If you have read my previous post “Origin Story” you will know I started my first company reluctantly and without any sort of preparation or business plan. I looked at some books on how to start a company the week after I started it and, without intention, went on to completely ignore all the instructions I had read. So, 2 years after founding that very company, I found myself in a position of needing both a business partner and capital to facilitate the size of the impending projects that were coming in the door, I was advised to reflect on the modicum of business knowledge I had absorbed and write a business plan. The process led me to the perfectly rational conclusion that I had run the company successfully for the 2 years on a solid, and ultimately successful, Old Approach strategy of winging it. And without fear or compunction, I continued to wing it with great success for the next 12 years until my exit.

I have never consciously set any goals or developed any metrics to measure the progress or success of any companies I have founded, certainly none that I wrote down in any semblance of a plan. Success, to me, was always going to be self-evident. My goal in starting any company was to make money (there was an element of work-life balance but really you start a company to make money). And the reality was that any financial goal or performance objective I set would have been pulled right from my arse anyway as I had no idea what I was doing. All I knew was that I had so many hours in the day that I could potentially work and that I could invoice those hours at an industry-acceptable rate. The worst-case scenario was that I would fall flat on my face and make no money at all, but since my first company was started because I had just been laid off, I was flat on my face making no money already. The only way to go was up. 

I am not anti-business plan; I am just rigidly opposed to inflexibility, and I would argue being flexible and being able to roll with the punches is one of the keys to success in any venture, particularly a small business one. I once heard that working toward and attaining an MBA forces you to think inside the box and this is how I feel about business plans, they force you to think inside the box. When I started my first company, I didn’t know what I was doing. I knew how to perform the work but the rest I was making up as I went along, I had no idea about marketing and sales strategies, competitive and market analysis, or performance tracking criteria. I knew nothing about any of those things and I figured I didn’t need a plan for things I didn’t know, so I didn’t spend any time developing one. A plan at that point in my company’s development would be nothing more than a document that clearly points out how completely out of my depth I really was. The fact is, I didn’t know how much I didn’t know, so by not creating a document that memorialized my ineptness I allowed myself the misplaced confidence to succeed.  

Adhering to the conventional business strategies of refining your concept with metrics and goals, cultivating your marketing and expansion plans, researching competitive advantages, conducting market analysis, and developing performance-tracking criteria and financial analytics makes perfect sense when looking for funding or investors, but for me, it would only have served to keep me busy, confuse me, freak me out and divert me from the real work of generating revenue. 

Developing performance-tracking criteria or conducting market and competitive analysis research sounds like a really important thing to do, and maybe it is, I have never done it so I really don’t know.

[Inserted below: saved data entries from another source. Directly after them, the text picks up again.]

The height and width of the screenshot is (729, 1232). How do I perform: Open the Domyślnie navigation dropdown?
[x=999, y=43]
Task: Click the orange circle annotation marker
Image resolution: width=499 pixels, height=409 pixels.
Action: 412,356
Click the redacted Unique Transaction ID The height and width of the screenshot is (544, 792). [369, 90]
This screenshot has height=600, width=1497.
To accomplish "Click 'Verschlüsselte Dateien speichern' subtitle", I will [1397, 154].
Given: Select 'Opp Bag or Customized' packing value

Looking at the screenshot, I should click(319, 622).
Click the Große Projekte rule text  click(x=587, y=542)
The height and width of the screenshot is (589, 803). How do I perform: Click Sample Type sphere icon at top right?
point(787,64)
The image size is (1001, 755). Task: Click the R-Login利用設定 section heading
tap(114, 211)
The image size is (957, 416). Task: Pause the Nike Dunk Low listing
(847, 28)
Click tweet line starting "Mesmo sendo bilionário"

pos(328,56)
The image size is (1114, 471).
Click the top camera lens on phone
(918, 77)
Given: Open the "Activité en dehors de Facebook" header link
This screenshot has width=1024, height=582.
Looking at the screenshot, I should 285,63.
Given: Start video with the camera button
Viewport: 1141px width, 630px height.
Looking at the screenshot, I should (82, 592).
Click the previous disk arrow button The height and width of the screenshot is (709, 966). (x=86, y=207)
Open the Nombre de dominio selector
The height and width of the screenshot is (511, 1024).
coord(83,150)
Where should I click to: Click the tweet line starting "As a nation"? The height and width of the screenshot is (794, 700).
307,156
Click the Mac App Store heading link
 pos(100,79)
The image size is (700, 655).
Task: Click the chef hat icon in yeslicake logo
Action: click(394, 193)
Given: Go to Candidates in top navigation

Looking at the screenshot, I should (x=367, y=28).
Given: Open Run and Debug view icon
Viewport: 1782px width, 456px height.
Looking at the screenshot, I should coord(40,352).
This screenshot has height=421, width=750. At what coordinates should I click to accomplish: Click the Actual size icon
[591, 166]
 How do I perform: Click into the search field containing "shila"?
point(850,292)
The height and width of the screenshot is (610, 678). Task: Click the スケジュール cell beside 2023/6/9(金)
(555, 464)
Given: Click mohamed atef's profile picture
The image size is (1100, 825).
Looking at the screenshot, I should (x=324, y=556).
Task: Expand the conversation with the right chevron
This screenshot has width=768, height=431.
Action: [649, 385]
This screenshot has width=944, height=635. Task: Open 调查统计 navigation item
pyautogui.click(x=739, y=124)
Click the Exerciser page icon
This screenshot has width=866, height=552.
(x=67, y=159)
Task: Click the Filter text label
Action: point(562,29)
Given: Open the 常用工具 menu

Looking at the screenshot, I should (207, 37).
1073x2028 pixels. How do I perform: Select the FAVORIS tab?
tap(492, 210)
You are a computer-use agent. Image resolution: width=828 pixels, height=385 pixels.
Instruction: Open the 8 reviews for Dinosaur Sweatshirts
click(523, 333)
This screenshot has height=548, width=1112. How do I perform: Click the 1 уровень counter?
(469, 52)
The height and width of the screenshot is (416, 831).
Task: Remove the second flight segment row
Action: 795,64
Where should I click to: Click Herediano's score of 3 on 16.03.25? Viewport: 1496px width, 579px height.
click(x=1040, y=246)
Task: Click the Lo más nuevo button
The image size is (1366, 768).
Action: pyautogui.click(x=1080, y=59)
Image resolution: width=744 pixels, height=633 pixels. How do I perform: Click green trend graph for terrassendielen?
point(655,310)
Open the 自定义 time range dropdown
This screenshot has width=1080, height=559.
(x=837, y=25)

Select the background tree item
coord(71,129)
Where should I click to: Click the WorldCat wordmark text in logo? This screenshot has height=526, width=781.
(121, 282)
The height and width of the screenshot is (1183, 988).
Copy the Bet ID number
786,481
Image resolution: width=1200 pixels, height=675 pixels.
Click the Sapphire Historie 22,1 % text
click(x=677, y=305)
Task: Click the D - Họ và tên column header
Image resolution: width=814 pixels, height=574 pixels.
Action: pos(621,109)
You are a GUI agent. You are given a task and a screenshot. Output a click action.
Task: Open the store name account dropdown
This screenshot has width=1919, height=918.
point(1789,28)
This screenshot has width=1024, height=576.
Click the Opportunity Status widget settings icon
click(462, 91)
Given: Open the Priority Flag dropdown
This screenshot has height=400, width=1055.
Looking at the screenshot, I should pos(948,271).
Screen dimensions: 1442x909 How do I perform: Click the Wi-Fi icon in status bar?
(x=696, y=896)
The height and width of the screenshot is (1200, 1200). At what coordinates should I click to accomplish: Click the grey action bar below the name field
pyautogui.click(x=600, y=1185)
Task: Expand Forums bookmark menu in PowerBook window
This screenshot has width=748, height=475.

To me, it means you have either grown your company to the point that you have the time to do that sort of thing, or you are distracted from the core revenue-generating actions your company needs to survive. If you have the time or have prioritized these tasks, it’s probably a sign that you don’t have enough revenue-generating work on your plate. And if that is indeed the case what the hell is your performance tracking criteria and competitive analysis going to show you except that you need to stop wasting your time on developing said criteria and go generate some more revenue.  

Now I am not saying that there aren’t some aspects to starting a business that need a little bit of planning. A company name and branding for instance is something I always put some thought into. I kept a list of names on my phone for a week before deciding on one and I doodled on a notepad for a bit before finalizing a logo. And that was it, I now had a name and a logo under which to operate, time to get to work, and also tell my wife what I was doing. I know of a colleague who, 6 years ago, spent 3 months working on which 2 colors looked best on her unfinished logo. I feel like she may be still working on it. (If you’re reading this Leanne, stop the nonsense and just go with blue and green)

The thought of developing and adhering to a business plan never truly entered my mind, winging it without one did. My unwritten business plan has always been to “Operate in a way that will generate clients and money.”

As an owner, particularly if you are a sole proprietor, you will be involved in every aspect of the company’s operations by default, and that will give you all the data points you need to know if things are going well or not. That and your bank account balance at the end of each month.